POIESIS / 45

Por Ramón Paravís

Muchas veces los poetas jóvenes -dijo Alí Calderón en una entrevista que le hicieron cuando era un poeta joven todavía-, en un afán de experimentación, se desligan del conocimiento de la tradición literaria, y eso es muy peligroso: tendremos poemas que jueguen con el espacio a la Mallarmé  sin saber  qué cosa es un madrigal. El poeta tiene que ser consciente de su tradición y, a partir de su tradición, desbaratarla, destrozarla, escupirle o hacer lo que quiera, pero a partir del conocimiento de ella, no del desconocimiento que engendra ingenuidad. Postulaba entonces la necesidad de un rigor casi académico para conocer la tradición. Su poesía echa raíz en ese credo.

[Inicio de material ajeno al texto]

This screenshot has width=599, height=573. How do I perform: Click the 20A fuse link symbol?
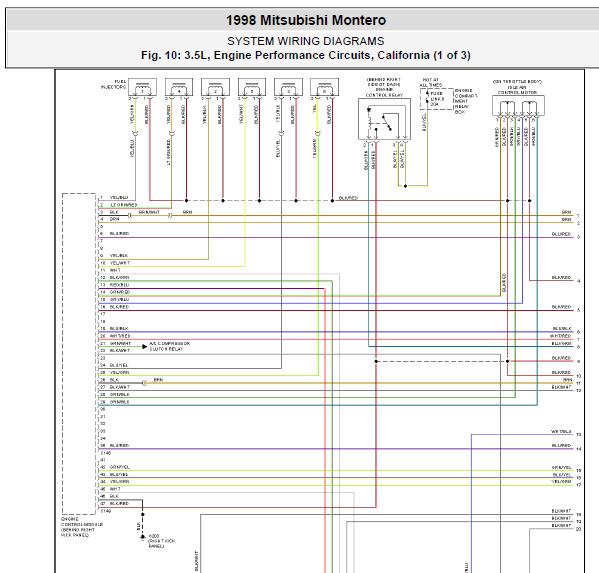[x=427, y=99]
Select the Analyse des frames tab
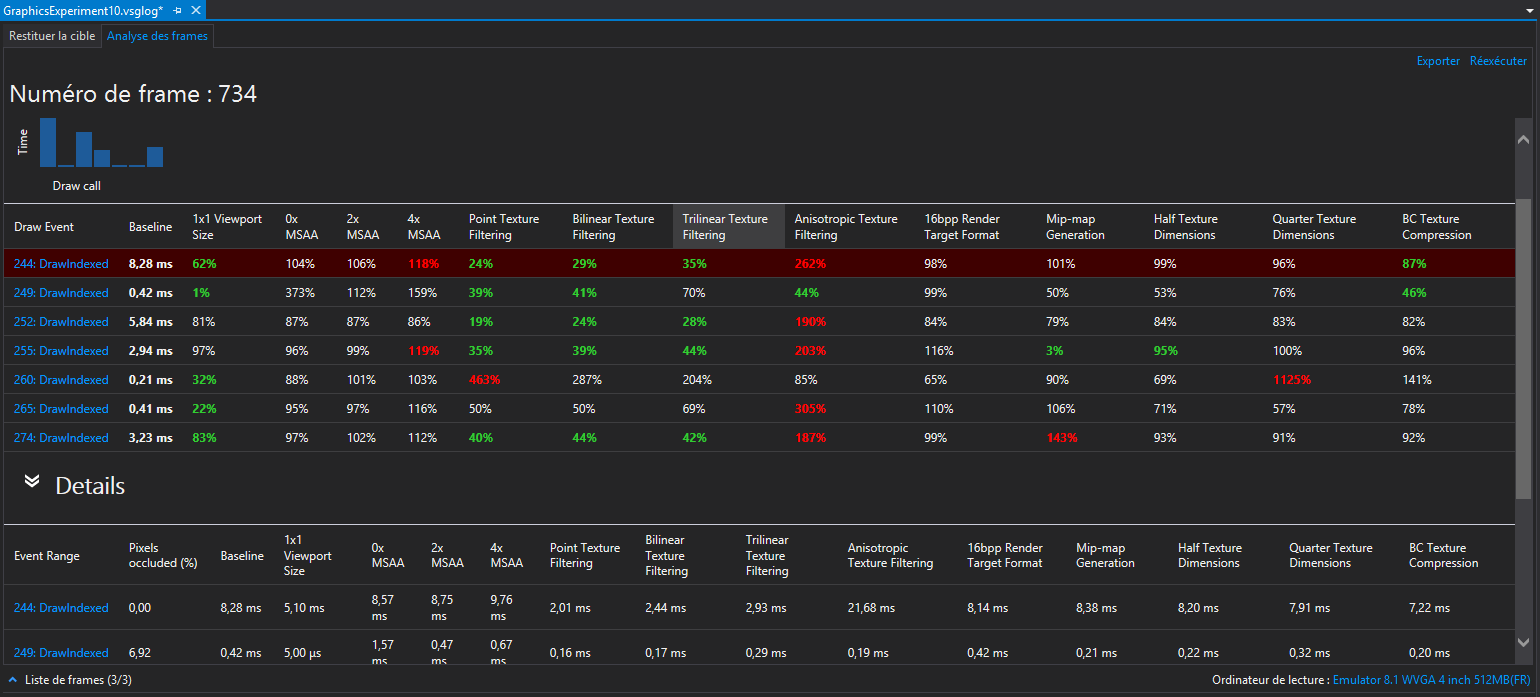Viewport: 1540px width, 697px height. [158, 36]
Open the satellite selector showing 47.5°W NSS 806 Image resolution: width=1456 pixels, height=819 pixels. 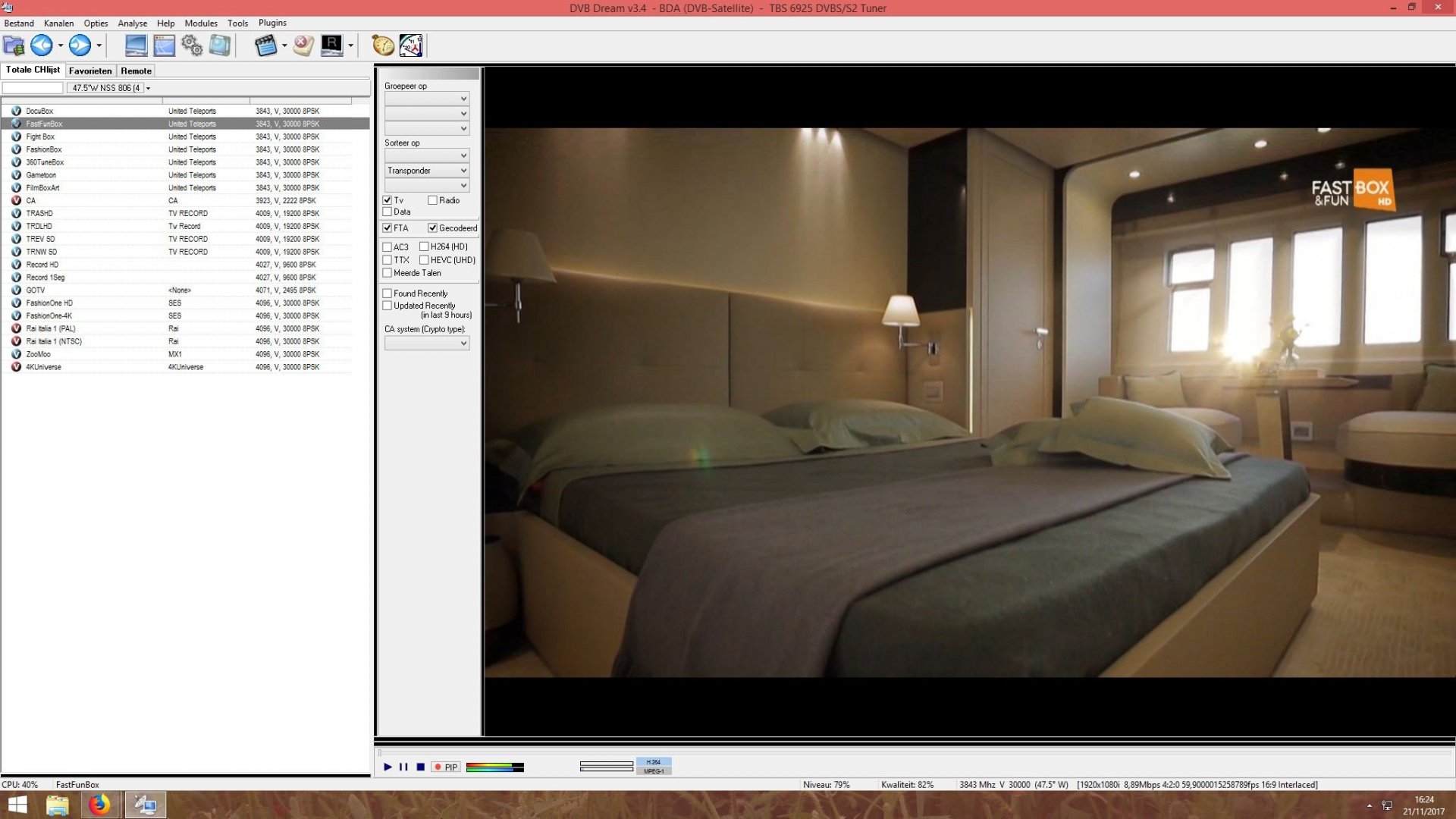(108, 88)
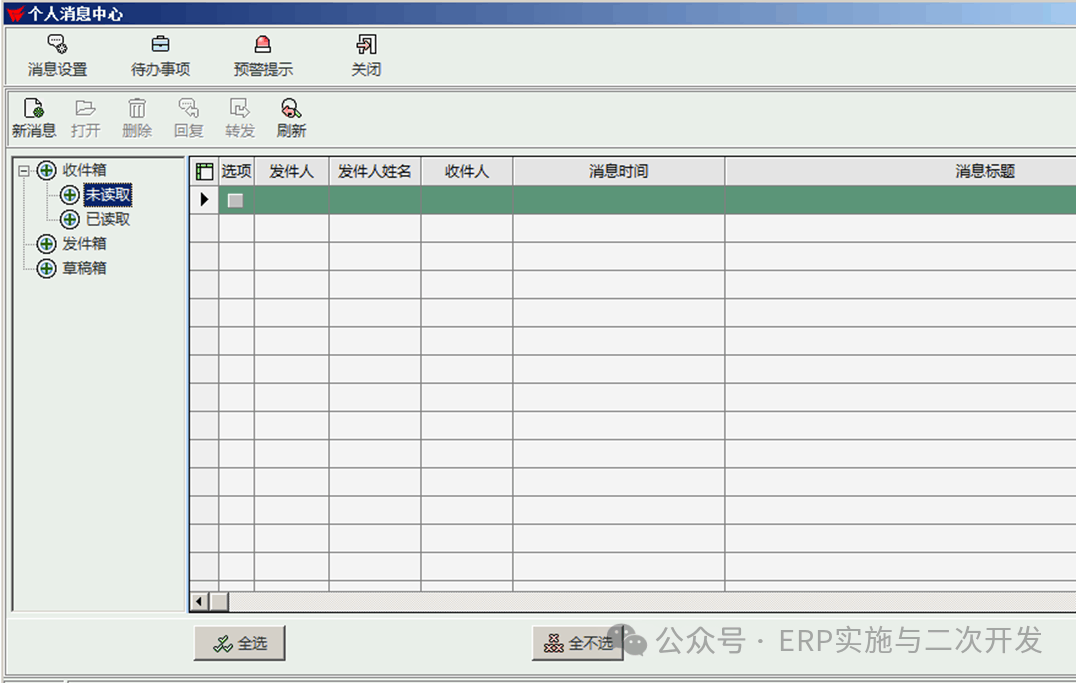The height and width of the screenshot is (683, 1076).
Task: Open 待办事项 to-do items
Action: pos(160,55)
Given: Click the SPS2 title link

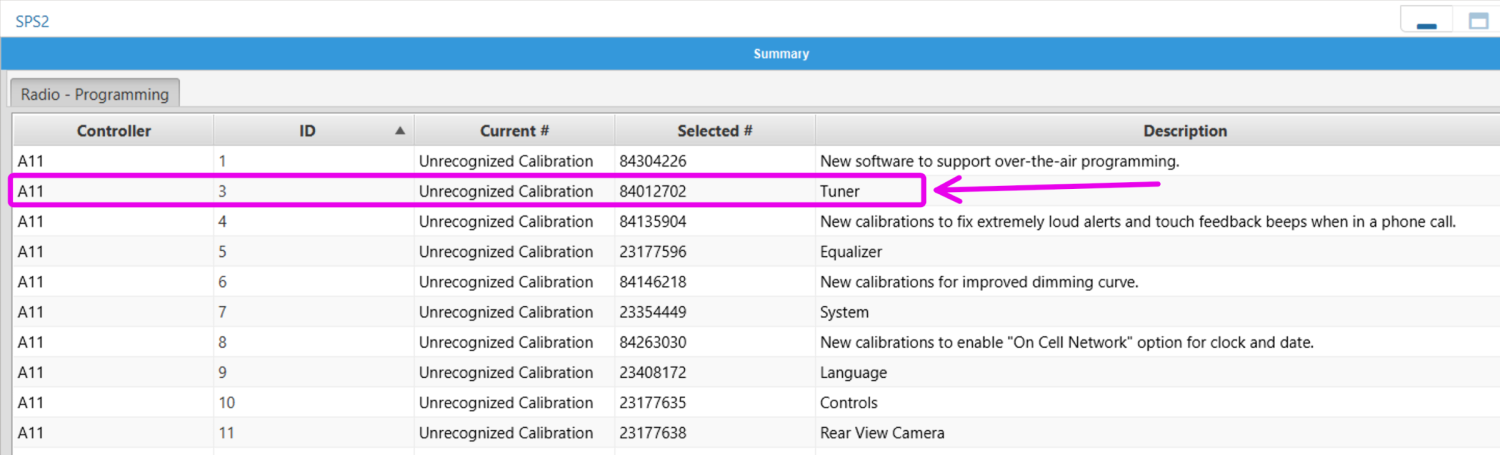Looking at the screenshot, I should point(32,21).
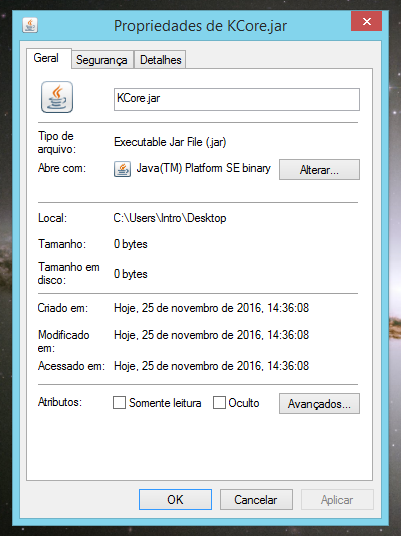Click the Executable Jar File (.jar) type text

tap(170, 142)
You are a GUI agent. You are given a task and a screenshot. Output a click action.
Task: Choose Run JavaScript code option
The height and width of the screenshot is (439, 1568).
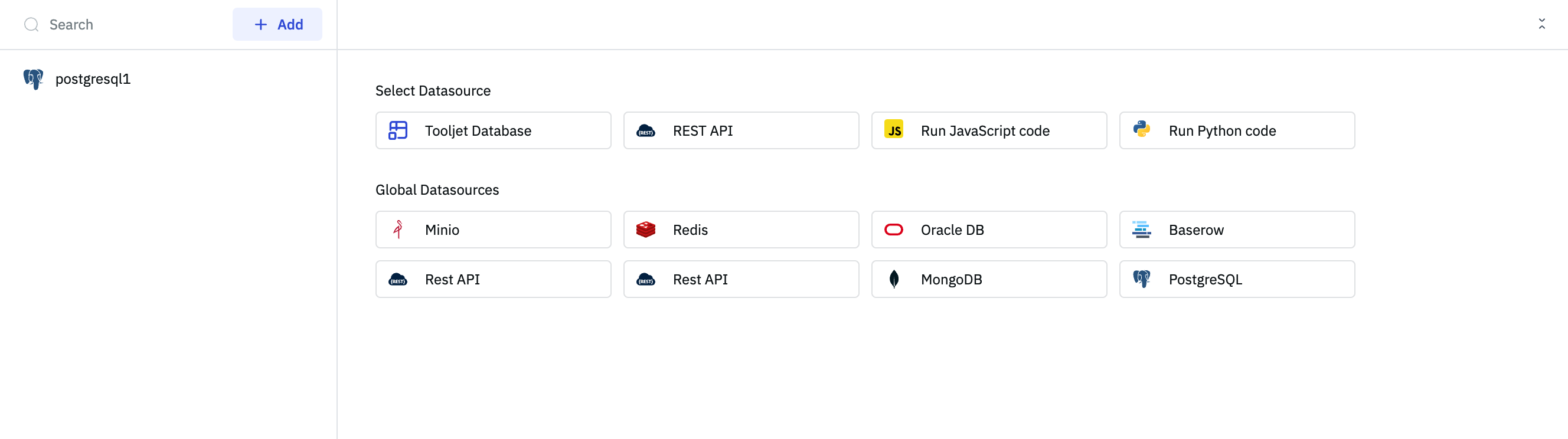[988, 130]
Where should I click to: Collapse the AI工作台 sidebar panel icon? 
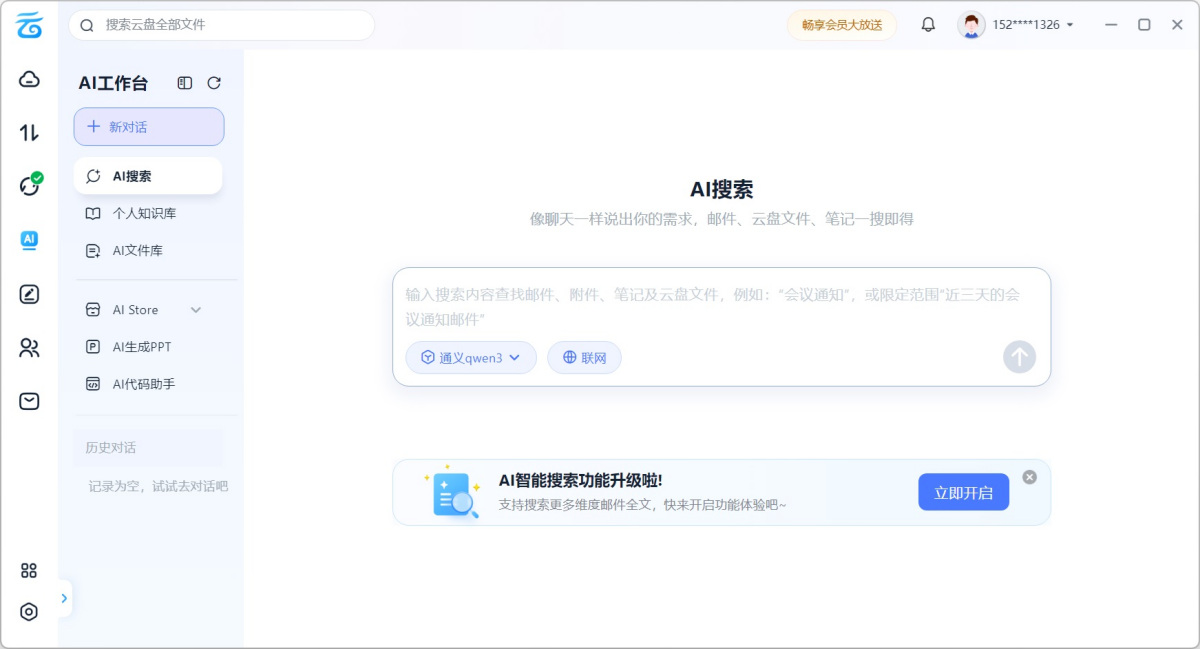tap(184, 83)
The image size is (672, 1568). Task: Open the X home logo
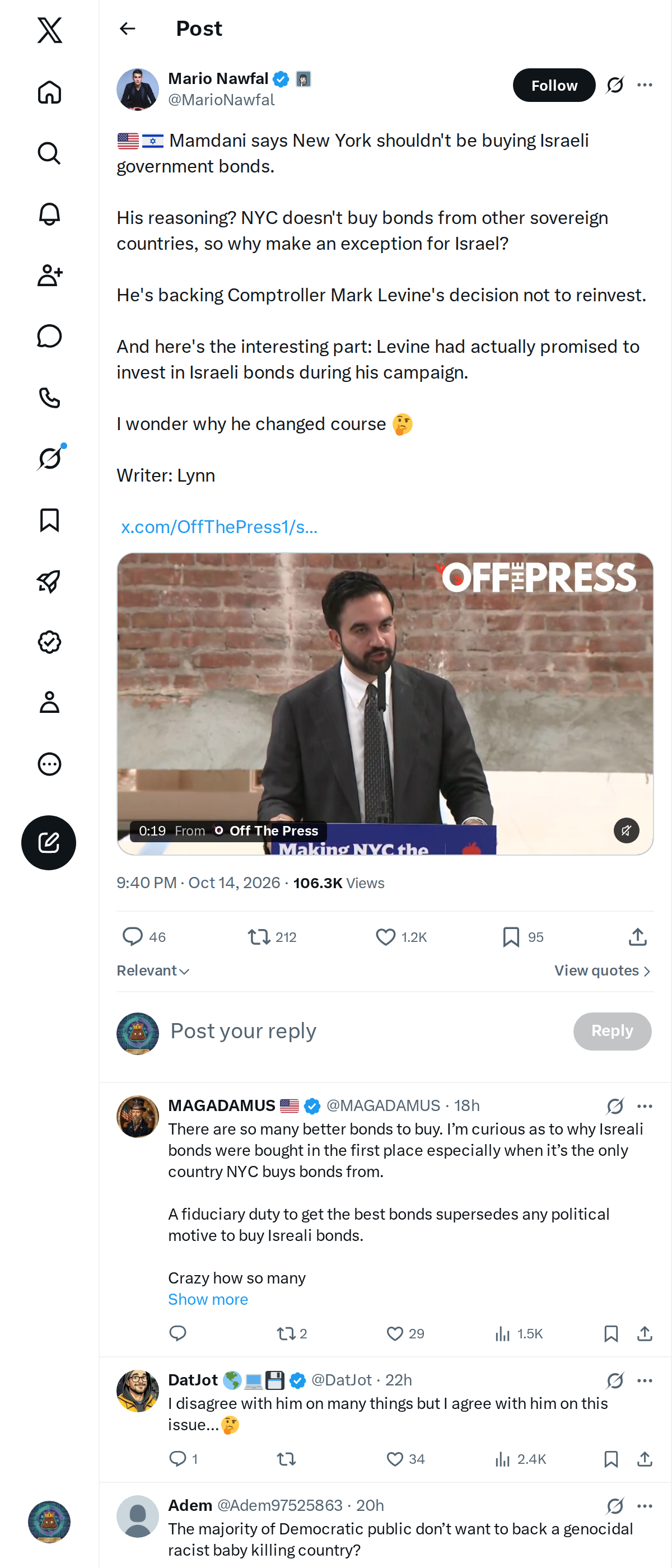49,30
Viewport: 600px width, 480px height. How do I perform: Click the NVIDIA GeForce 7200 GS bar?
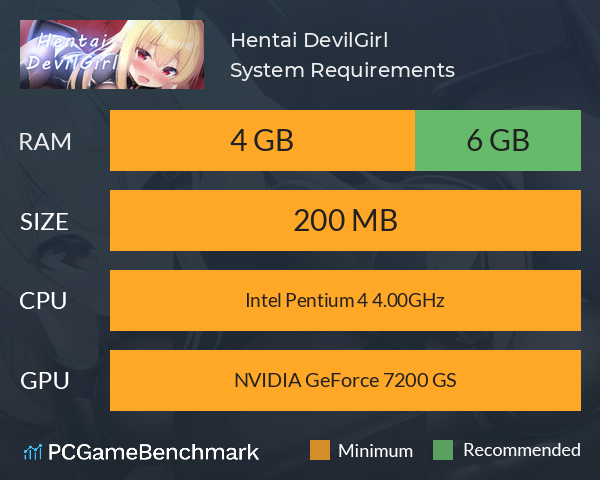(345, 380)
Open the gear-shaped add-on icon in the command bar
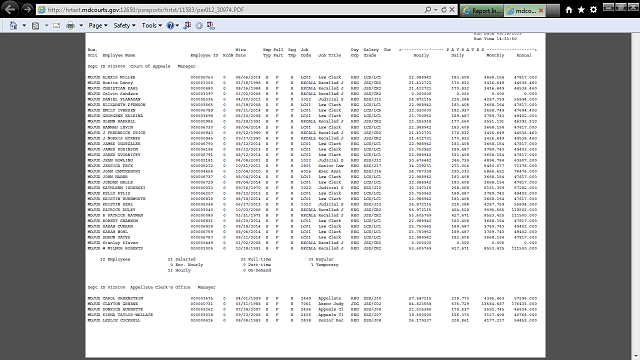 pos(199,25)
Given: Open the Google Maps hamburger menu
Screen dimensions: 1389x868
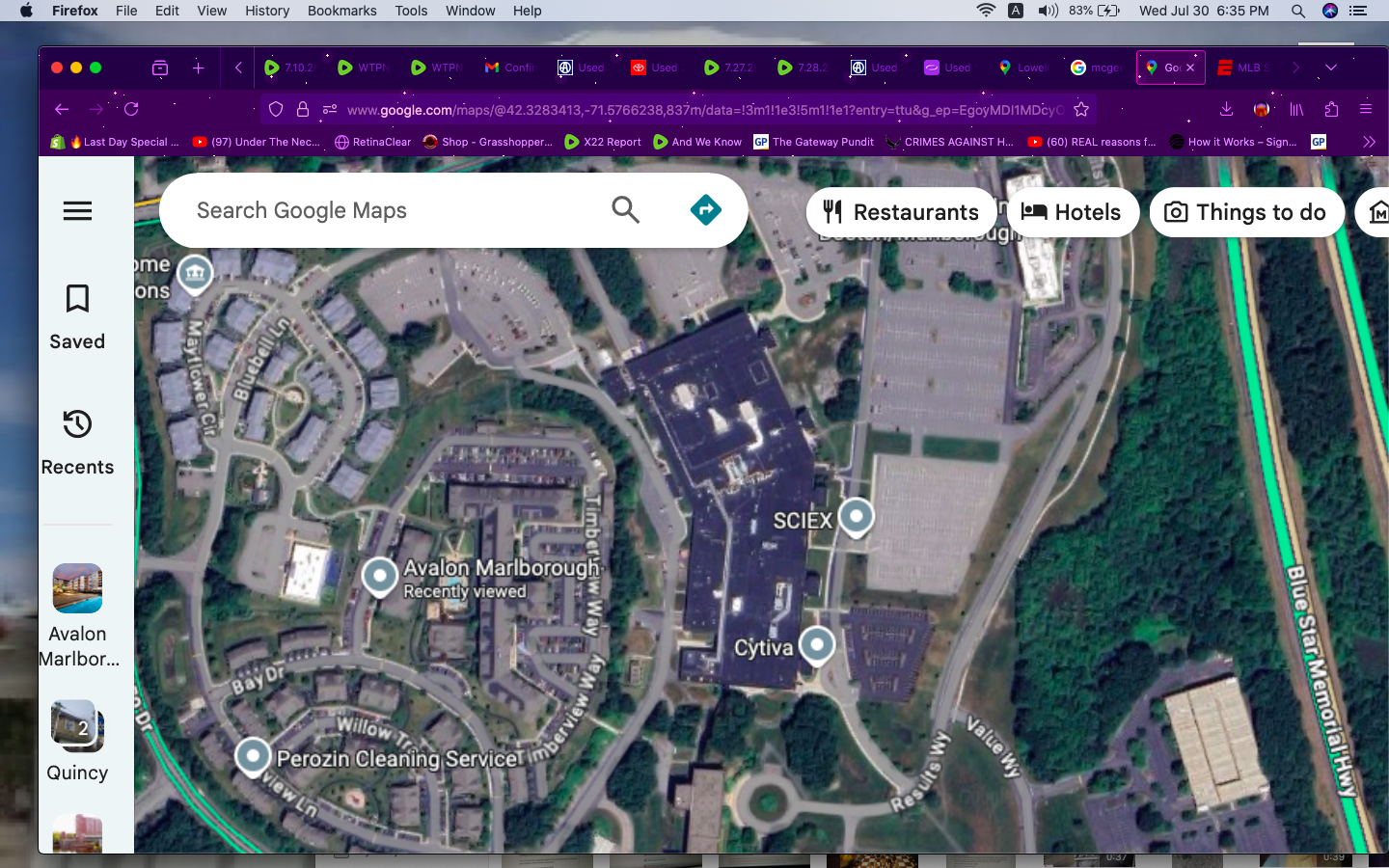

Gonzalo Pizarro (Trujillo, 1510), fornezino y porfiado, percaça lo que pudo ser y cogita en andando ónix con pórfido tras baratar

Ya Gonzalo Jiménez de Quezada trebejos pan cazabe
avanza hacia la jungla
Tú estarás caminando por la sesenta y cinco
envuelta por el aire frío que baja desde Monserrate
Fuera todo cuestión de cetrería
Será la noche la ciudad sus luces
áurea intermitencia acaso
si alguno desde la circunvalar
te piensa entonces nada
alumbra más que aquella música
desorden tu cabello
Troca el lapis supone el granadino
en oro o el acero
cotas mallas oscuros capacetes
en láminas auríferas
y brilla la panoplia el guardapapo brilla
y el gorjal su destello al sol
la gorjerina y lanzas ginetas y estradiotas 
esplenden fulgen
tal lo tocado todo por la vista
Azores vuelen sobre el páramo
Tendrás la mente puesta en Medellín
y leve tu vestido anunciará los vendavales:
el escote en tu espalda formidable
el deshielo las alas las sustancias volátiles
En La Merced recordarás a Marco Aurelio
En la carrera sexta dices:
La razón que gobierna sabe cómo se encuentra
qué hace y sobre qué materia
Vas a apurar el gin y saldrás a fumar
dirás que no estás triste Mientras tanto la luna
El brillo de esa noche en Bogotá
va a caer absoluto y total sobre tus hombros
Arderá desde entonces
tu nombre en el esmalte de mis dientes
Tórnese en contra el viento
cerradero y capuz oscuren
la vista de las aves
que se venzan las rejas de alcahaces
desgárrense las luvas:
Non puede ser que non se mueva
campana que se tañe
Un arte nuevo de derrotas
Fue todo malos pasos y breñas imposibles
el filo de las piedras
el musgo
las escarpas
las hojas y el envés del encenillo
turban el mínimo destello
mal augurio longura de los ramos
Primero remontar el río
herbazales que tupen
y devoran de verde brechas
caminos no trazados por los mapas
luego el oro el açumbre los arsénicos
para arrancar los metales de las piedras
mas sólo piedras piedras y urupanes
los cipreses la yerba oscurecida
Pierdan su presa halcones altaneros
Bajo la sombra de la estatua
de Bolívar entiendo  
que siempre todo está allá más allá
por poner un ejemplo: tus pestañas
que Tántalo que los joyeles
del oro muisca más perfectos
el áureo silencio de tus selfies
y fotos de perfil
yacen plomo en el fango
las Guatavitas diarias imposibles
Estarás despertando entre la bruma
En El Dorado aguardo
con la amargura del que vuelve a casa
Esta espera de sangre y bilis y veneno
se parece a la ausencia que suelo ser que fui
si de pronto tus labios
se aproximan de nuevo y me repiten:
Todo no vale nada
Si lo demás acaso vale menos

Alí Calderón (Ciudad de México, 1982) es poeta y crítico literario. Doctor en Letras Mexicanas por la UNAM y miembro del Sistema Nacional de Investigadores. Fundó la revista Círculo de Poesía en 2008 y la editorial Círculo de Poesía Libros en 2014. Publicó en Visor el poemario Las correspondencias. Sus último libros de crítica es Piedras para una poesía trasatlántica (Buenos Aires Poetry, 2017). Compiló el volumen de ensayo Reinventar el lirismo. Problemas actuales sobre poética (Valparaíso Ediciones, España, 2014 y Valparaíso México, 2016). Dirigió con Mario Bojórquez el Festival Internacional de Poesía Ciudad de México (2014-2018). Actualmente es profesor del Doctorado en Literatura Hispanoamericana de la Benemérita Universidad Autónoma de Puebla.